Dataset records:
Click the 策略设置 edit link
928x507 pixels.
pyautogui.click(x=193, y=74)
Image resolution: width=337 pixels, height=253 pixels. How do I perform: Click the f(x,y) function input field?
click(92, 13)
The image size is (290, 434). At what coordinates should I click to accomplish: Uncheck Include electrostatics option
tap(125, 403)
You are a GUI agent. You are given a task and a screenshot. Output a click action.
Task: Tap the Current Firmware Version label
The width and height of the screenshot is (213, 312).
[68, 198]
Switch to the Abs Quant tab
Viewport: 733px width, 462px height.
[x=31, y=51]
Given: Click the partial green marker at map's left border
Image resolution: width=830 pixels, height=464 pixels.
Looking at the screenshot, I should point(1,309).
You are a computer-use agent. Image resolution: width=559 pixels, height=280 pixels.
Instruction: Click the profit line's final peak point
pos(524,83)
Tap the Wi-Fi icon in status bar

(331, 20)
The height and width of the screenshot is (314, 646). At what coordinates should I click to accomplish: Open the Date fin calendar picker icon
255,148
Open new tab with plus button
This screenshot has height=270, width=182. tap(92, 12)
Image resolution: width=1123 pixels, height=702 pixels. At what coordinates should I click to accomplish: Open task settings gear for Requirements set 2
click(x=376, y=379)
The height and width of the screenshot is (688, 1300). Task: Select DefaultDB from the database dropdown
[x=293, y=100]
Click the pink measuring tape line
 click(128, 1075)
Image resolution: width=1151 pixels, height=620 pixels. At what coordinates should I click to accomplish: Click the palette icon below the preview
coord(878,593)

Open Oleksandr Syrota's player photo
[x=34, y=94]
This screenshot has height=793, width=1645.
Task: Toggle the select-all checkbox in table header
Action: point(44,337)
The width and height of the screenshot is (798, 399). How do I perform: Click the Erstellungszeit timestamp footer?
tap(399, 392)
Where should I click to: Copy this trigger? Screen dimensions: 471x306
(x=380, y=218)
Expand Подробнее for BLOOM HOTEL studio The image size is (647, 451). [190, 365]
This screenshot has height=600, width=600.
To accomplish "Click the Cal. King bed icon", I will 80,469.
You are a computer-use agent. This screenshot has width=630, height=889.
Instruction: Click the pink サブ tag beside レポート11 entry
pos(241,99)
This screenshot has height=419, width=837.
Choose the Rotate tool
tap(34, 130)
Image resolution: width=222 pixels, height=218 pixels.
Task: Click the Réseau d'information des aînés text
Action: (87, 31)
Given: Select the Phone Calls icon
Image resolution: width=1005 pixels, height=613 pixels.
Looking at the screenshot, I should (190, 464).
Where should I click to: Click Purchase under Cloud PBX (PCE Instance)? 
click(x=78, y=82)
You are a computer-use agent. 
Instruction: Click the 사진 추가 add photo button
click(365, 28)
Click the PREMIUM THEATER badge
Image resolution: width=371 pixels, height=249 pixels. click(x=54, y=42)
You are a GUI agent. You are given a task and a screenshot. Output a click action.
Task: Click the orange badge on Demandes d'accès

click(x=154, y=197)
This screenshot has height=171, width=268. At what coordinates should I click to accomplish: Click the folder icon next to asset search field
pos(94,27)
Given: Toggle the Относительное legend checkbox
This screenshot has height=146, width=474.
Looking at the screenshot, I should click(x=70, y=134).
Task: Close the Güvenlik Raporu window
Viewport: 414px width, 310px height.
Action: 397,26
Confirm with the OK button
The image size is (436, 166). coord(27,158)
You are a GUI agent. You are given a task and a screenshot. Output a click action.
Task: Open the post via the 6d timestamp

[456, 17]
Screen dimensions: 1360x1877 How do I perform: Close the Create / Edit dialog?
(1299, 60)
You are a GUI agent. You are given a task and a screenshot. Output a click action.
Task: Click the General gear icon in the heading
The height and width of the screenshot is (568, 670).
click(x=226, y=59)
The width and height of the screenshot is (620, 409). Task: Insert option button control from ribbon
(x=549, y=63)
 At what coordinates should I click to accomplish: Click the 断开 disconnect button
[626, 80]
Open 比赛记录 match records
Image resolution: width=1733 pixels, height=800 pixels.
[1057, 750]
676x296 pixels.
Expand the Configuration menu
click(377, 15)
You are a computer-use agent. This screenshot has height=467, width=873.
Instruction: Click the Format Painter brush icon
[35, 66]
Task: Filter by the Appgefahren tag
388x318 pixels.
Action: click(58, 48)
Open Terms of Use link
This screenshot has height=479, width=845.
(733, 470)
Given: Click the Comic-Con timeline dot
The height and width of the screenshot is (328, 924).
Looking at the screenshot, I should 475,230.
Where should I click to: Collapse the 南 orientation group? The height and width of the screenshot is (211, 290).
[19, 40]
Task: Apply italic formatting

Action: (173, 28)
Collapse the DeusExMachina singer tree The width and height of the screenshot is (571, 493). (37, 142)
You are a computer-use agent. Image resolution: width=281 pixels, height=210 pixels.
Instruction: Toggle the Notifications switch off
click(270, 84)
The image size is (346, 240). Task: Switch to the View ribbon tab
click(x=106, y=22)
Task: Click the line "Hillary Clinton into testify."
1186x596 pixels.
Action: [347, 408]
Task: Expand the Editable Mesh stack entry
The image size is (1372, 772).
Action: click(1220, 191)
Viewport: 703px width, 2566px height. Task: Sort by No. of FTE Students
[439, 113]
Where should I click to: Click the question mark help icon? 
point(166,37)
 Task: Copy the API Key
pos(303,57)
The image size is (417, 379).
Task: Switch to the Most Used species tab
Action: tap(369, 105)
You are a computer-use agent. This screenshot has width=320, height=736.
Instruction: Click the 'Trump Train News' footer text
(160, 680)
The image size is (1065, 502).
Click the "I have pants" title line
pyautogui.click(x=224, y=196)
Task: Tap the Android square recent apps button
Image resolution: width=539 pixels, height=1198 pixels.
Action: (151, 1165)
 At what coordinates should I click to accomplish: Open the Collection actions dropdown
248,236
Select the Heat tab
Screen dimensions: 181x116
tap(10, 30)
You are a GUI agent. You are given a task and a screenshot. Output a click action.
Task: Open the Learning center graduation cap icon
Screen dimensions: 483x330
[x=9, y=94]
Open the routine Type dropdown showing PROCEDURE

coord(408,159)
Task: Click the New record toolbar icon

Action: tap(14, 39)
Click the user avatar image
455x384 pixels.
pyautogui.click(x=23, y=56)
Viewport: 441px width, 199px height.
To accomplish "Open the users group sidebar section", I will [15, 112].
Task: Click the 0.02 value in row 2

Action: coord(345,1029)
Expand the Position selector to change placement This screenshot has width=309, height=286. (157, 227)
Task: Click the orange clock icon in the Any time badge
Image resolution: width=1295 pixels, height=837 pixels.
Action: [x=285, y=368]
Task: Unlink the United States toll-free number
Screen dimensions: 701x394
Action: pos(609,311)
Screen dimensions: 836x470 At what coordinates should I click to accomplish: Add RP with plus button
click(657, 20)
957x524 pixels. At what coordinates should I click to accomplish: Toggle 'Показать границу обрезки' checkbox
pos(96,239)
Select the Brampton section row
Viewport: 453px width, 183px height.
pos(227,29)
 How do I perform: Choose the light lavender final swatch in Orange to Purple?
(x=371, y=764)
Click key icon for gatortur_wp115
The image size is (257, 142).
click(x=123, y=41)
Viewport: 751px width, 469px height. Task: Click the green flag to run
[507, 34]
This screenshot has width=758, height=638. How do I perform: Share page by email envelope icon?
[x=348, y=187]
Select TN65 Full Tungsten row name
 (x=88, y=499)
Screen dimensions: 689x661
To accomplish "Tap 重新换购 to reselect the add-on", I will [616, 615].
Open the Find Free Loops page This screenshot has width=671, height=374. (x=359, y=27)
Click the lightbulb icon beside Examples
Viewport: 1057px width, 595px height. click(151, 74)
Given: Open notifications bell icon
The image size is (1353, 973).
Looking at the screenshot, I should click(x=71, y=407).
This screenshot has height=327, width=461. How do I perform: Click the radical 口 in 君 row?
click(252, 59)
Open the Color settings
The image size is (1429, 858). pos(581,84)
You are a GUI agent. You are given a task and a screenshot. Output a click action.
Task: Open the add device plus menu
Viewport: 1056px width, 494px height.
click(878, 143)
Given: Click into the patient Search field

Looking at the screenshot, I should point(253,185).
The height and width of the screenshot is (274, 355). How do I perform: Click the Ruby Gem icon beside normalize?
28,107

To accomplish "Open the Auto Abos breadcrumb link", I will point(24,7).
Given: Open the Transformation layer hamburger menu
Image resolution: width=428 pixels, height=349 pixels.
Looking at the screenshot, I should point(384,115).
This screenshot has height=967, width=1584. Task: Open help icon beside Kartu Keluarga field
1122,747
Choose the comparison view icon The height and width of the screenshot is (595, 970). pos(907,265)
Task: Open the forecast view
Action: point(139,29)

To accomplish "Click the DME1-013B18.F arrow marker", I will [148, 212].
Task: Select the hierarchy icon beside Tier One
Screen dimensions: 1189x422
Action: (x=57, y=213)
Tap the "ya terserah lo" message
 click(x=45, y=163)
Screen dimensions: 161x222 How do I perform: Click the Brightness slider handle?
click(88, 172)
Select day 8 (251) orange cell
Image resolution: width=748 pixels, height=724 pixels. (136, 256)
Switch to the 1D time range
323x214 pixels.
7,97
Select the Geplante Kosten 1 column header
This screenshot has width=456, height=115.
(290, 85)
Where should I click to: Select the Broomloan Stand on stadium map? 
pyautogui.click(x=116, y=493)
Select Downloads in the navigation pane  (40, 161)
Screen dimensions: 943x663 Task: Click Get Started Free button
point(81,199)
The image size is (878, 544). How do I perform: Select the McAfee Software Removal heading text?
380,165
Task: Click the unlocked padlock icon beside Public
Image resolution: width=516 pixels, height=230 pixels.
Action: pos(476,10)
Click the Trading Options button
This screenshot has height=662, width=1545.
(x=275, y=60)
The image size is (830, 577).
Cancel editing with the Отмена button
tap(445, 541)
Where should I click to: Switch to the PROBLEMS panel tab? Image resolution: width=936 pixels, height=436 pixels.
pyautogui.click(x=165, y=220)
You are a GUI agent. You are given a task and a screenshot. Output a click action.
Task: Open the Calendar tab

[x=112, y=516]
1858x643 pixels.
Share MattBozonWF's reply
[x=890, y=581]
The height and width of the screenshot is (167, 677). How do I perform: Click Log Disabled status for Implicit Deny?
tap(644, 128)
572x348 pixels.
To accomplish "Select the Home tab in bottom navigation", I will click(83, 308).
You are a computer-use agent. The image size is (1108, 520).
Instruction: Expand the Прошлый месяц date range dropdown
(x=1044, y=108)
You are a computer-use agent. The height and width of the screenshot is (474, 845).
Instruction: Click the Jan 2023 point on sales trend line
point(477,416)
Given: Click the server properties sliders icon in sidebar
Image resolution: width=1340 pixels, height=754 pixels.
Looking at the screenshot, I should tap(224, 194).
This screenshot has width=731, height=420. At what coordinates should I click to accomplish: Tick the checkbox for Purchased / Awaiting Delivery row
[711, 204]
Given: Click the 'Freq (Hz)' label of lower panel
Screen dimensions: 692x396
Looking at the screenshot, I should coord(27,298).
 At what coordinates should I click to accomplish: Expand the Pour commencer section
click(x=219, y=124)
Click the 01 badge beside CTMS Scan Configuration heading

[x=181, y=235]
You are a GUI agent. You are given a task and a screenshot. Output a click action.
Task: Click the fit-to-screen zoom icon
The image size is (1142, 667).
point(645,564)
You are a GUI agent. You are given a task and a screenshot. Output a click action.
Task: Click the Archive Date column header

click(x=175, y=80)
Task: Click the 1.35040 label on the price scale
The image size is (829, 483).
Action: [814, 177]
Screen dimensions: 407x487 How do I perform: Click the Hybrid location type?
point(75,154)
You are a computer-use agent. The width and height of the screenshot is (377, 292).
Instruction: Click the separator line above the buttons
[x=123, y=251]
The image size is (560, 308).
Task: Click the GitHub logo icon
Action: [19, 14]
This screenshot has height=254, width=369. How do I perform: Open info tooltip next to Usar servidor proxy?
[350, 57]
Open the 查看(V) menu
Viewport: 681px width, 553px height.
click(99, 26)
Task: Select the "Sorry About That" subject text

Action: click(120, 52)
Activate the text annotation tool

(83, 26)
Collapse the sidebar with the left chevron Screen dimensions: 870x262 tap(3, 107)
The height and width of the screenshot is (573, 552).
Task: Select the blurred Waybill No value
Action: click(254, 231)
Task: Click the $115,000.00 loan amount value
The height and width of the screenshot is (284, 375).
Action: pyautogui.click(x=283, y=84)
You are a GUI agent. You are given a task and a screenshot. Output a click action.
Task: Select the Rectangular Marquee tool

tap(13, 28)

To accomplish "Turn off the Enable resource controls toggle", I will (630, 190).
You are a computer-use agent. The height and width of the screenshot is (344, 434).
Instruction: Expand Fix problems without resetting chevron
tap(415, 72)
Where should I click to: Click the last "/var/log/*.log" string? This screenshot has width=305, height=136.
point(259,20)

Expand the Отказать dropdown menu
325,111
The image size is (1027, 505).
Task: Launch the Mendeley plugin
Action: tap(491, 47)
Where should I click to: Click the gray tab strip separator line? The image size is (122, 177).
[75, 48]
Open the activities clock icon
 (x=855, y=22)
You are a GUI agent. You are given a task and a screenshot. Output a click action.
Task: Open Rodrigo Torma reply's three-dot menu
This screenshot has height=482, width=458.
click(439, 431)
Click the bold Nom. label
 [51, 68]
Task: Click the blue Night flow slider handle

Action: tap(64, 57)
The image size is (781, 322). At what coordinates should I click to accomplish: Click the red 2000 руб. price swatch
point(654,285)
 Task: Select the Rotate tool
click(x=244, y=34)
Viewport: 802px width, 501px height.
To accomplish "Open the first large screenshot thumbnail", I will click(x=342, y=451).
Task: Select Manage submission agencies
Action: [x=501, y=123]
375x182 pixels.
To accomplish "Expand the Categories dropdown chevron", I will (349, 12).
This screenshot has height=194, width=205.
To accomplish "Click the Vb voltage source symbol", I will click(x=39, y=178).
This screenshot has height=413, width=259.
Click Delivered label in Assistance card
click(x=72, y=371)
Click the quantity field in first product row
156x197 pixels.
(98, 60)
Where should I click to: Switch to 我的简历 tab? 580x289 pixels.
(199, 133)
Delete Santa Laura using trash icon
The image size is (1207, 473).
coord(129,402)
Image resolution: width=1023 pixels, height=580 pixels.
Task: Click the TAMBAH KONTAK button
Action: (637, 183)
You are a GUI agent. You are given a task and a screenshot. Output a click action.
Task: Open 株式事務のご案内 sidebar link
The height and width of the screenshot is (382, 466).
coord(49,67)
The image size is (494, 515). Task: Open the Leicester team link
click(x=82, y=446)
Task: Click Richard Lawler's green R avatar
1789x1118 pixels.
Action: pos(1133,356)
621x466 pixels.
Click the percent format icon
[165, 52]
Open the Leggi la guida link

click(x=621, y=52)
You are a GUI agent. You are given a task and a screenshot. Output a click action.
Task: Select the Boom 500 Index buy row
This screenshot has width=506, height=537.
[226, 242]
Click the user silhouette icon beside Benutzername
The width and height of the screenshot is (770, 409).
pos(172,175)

Task prompt:
Of the entries above, repeat exactly the lines between the line with "The height and width of the screenshot is (328, 924)." and the line with "Collapse the DeusExMachina", inclusive, and no others.

Response:
The height and width of the screenshot is (328, 924).
Looking at the screenshot, I should 475,230.
Where should I click to: Collapse the 南 orientation group? The height and width of the screenshot is (211, 290).
[19, 40]
Task: Apply italic formatting

Action: (173, 28)
Collapse the DeusExMachina singer tree The width and height of the screenshot is (571, 493). (37, 142)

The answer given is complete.